● **Exercise details**
Once you reach the line with "Task: Go to GRE Tunnels", transcribe it and every line after it to the end of the records, exactly, but not the pictures.

━━━━━ Given information ━━━━━

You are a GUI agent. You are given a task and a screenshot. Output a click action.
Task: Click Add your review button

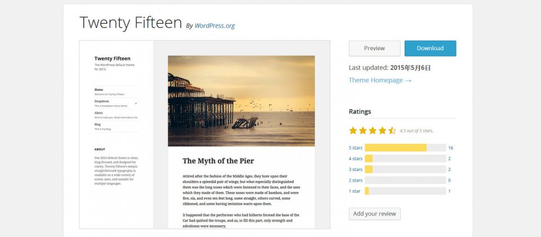pyautogui.click(x=375, y=214)
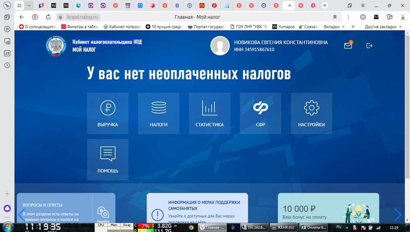Open the Налоги section tile
Image resolution: width=410 pixels, height=232 pixels.
click(x=159, y=113)
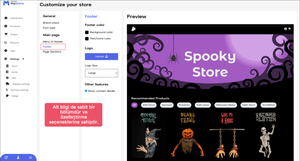300x161 pixels.
Task: Open the Dashboard home icon
Action: tap(6, 18)
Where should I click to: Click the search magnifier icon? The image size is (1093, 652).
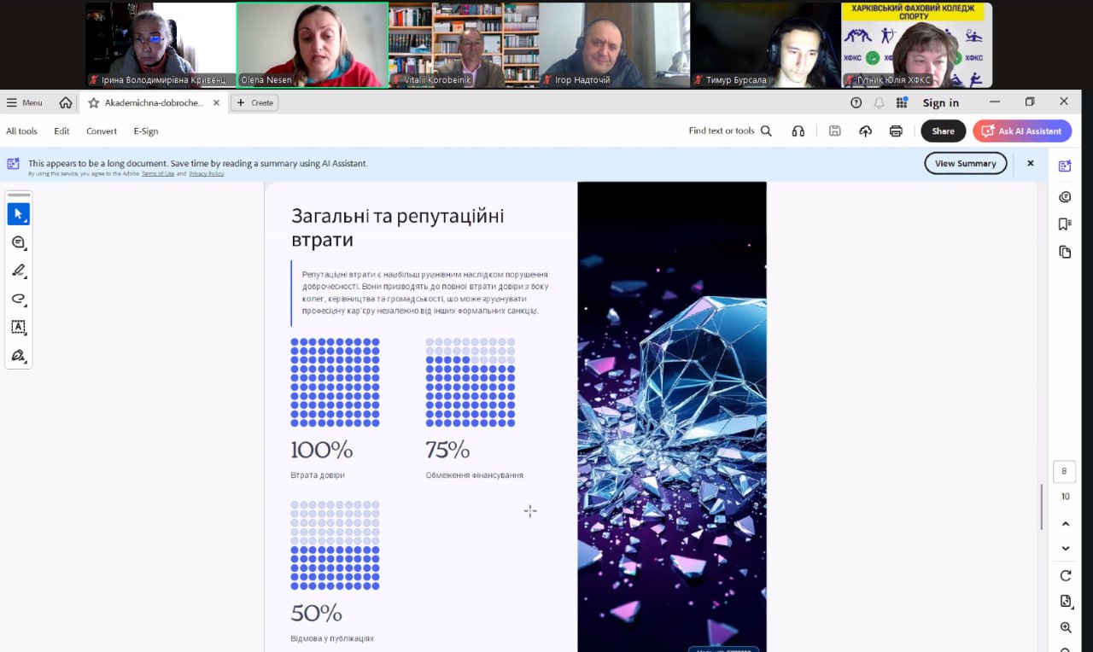[766, 131]
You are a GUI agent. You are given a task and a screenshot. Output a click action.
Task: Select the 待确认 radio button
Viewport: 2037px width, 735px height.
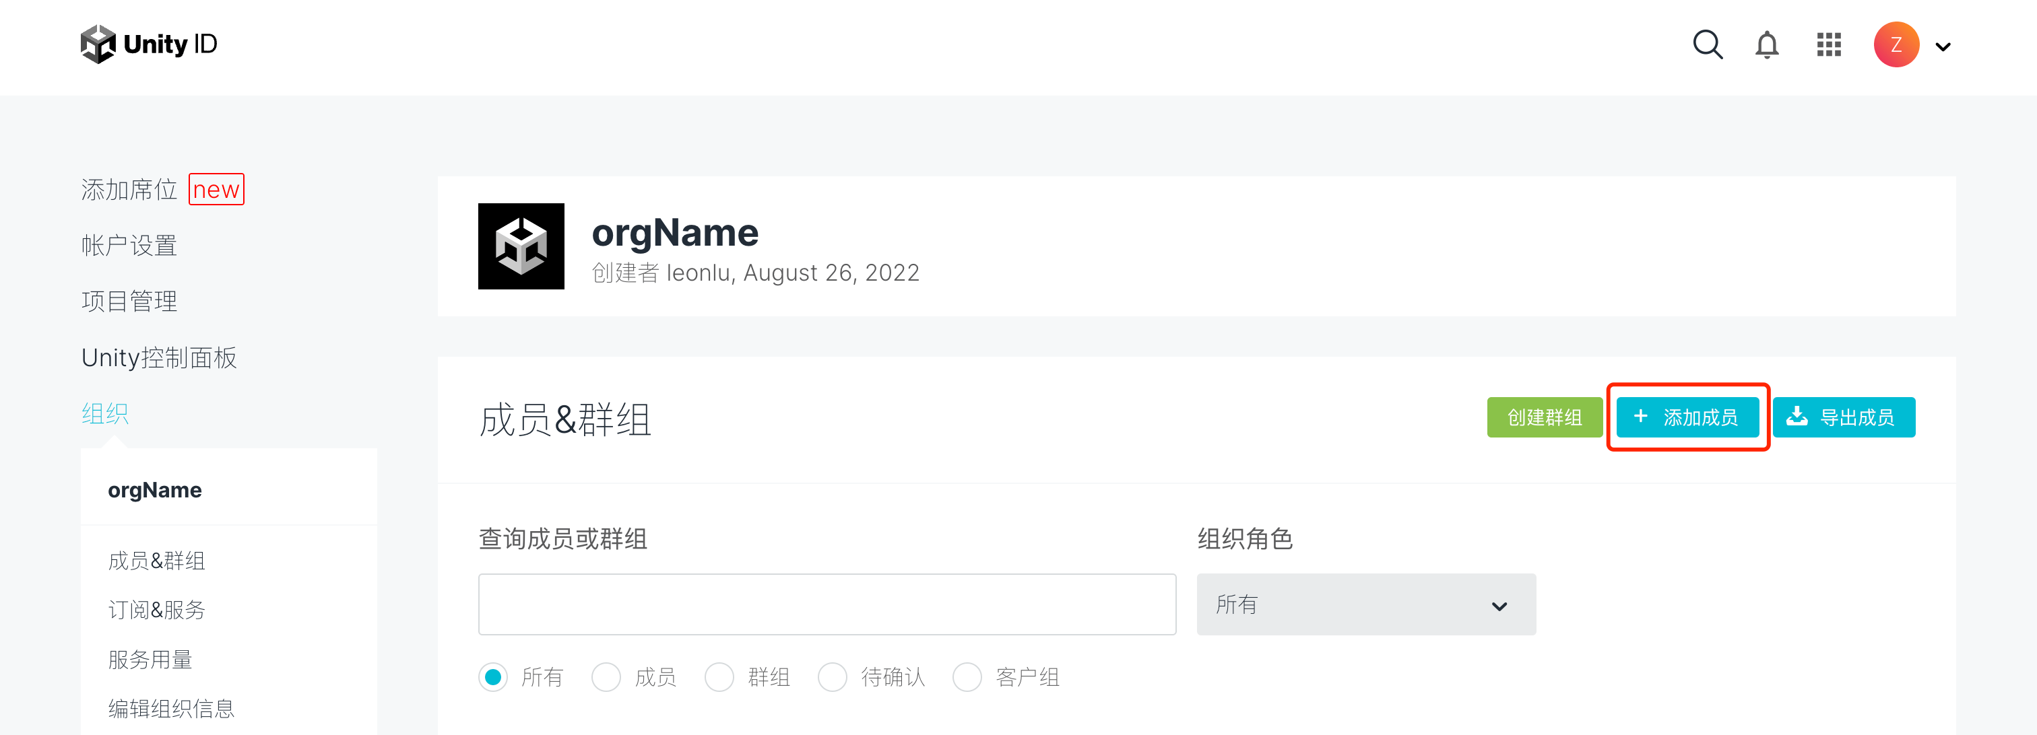tap(833, 677)
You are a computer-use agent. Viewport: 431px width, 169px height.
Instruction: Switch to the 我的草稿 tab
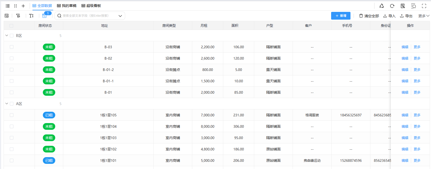pyautogui.click(x=67, y=6)
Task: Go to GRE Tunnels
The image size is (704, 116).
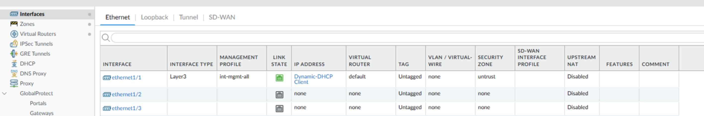Action: [35, 54]
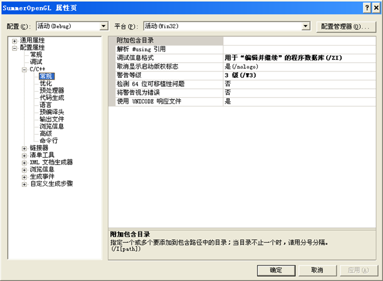Viewport: 383px width, 281px height.
Task: Expand the 生成事件 tree node
Action: (x=25, y=177)
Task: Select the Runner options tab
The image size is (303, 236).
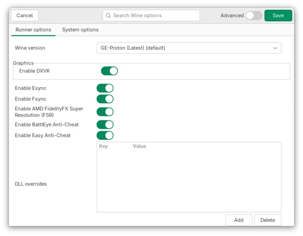Action: 33,30
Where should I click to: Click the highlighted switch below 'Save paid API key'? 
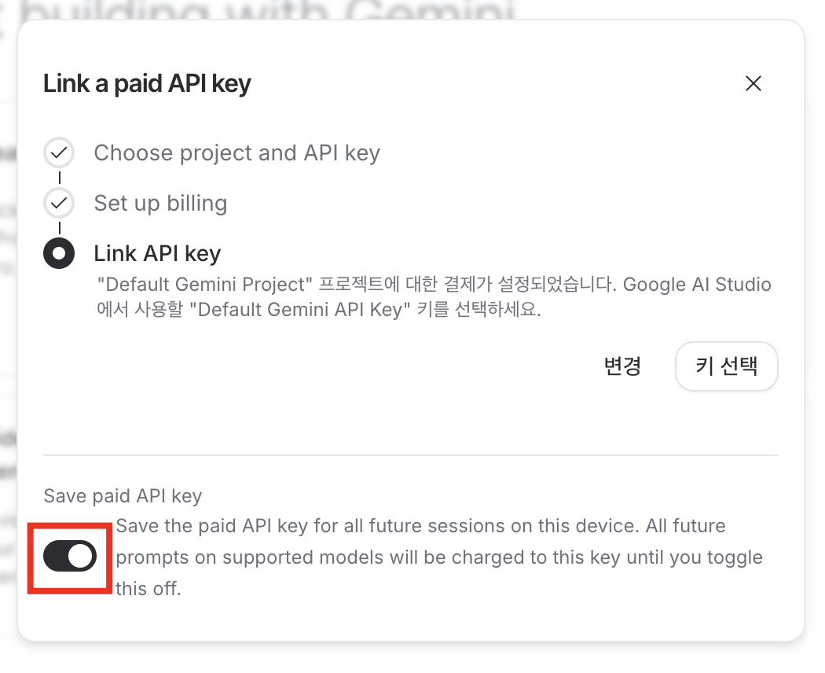point(69,557)
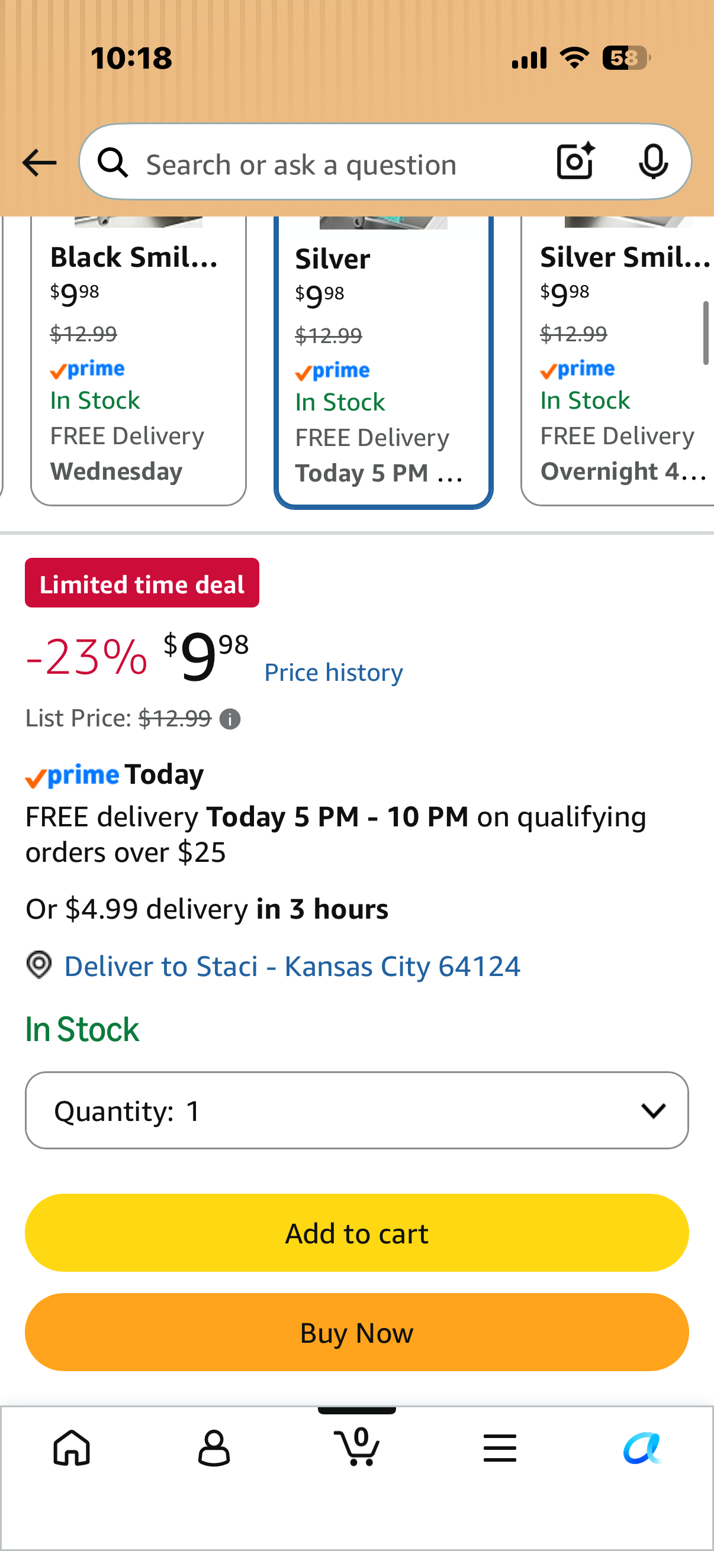Expand the Quantity dropdown
The height and width of the screenshot is (1551, 714).
357,1110
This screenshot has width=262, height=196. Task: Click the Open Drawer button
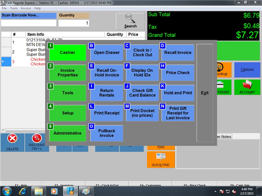pyautogui.click(x=107, y=52)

━━━━━

● **Solution for this exercise**
Task: Go to GRE Tunnels
The image size is (704, 116).
Action: [35, 54]
Viewport: 383px width, 281px height.
Task: Expand the 生成事件 tree node
Action: (x=25, y=177)
Task: Select the Runner options tab
The image size is (303, 236).
Action: 33,30
Where should I click to: Click the highlighted switch below 'Save paid API key'? 
point(69,557)
Expand the Quantity dropdown
The height and width of the screenshot is (1551, 714).
357,1110
This screenshot has width=262, height=196. Task: Click the Open Drawer button
pyautogui.click(x=107, y=52)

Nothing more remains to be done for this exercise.